Slamet Haryadi, Direktur Media Djaya Bersama mengatakan, pemberlakuan qanun tentu akan mempengaruhi kegiatan operasi produksi mengingat harga jual sedang lesu serta investasi yang cukup tinggi.
"Kami akan hitung ulang, baik secara investasi maupun beban biaya produksi yang kami tanggung. Kalau misalnya ini sangat memberatkan, dan rugi terus menerus bagaimana proyek kami bisa tetap berjalan," kata dia, Kamis (13/3).
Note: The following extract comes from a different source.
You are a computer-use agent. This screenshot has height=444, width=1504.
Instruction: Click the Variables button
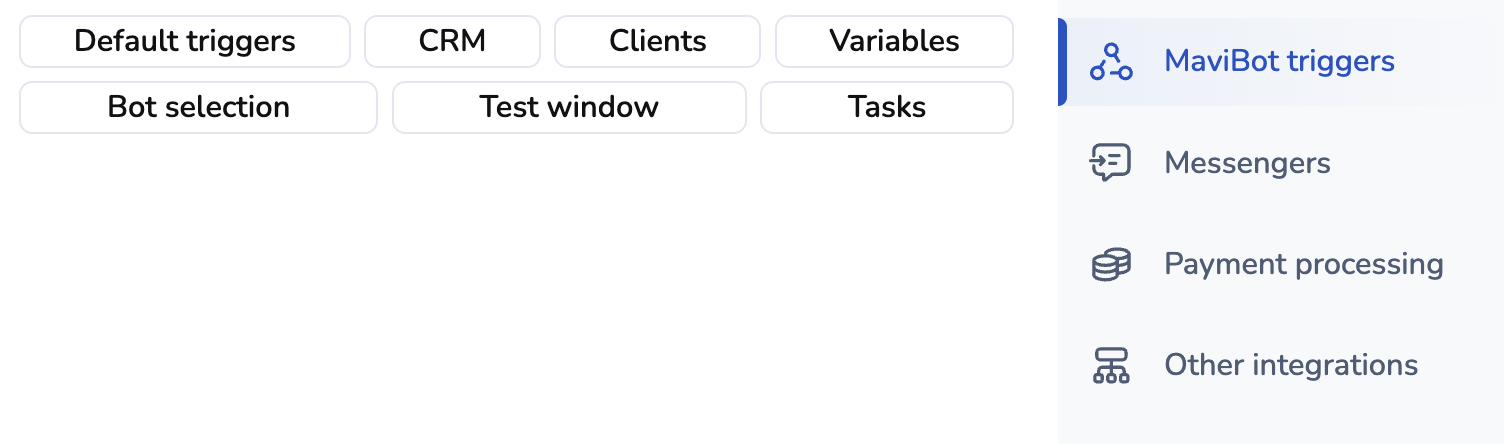[x=894, y=41]
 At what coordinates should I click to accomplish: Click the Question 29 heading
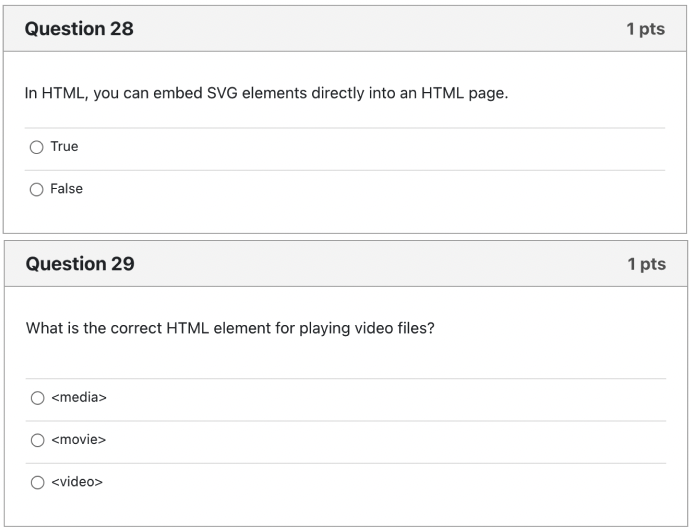tap(80, 264)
Media Djaya Bersama memiliki dua anak usaha yang memegang konsesi izin usaha pertambangan (IUP) di Aceh. Yakni, PT Bara Energi Lestasi di Nagan Raya, dan PT Mifa Bersaudara di Aceh Barat.
Kedua akan memulai produksi komersial pada pertengahan tahun ini dengan total investasi sekitar US$ 150 juta untuk konstruksi tahapan produksi.
Slamet menjelaskan, dengan tambahan dana kompensasi daerah yang dituangkan di rancangan qanun pertambangan, yakni sekitar 3,6% dari harga jual, dan dana pemberdayaan masyarakat sebesar 2%, tentunya beban yang harus ditanggun perusahaan akan semakin meningkat.
"Bisa-bisa sekitar 12% yang harus kami keluarkan. Bahkan, jumlah akan meningkat kalau pemerintah pusat juga menaikkan tarif royalti IUP menjadi 13,5%," imbuhnya.
Slamet menuturkan, sekarang pihaknya terus melakukan konsultasi dengan pemerintah pusat maupun pemerintah daerah agar meninjau kembali rencana kenaikan tarif royalti ini.
"Apalagi, sekarang ini kami masih menjual rugi, dengan harga jual batubara sekitar US$ 26 per ton, sedangkan cost produksi kami mencapai US$ 30,6 per ton," kata dia.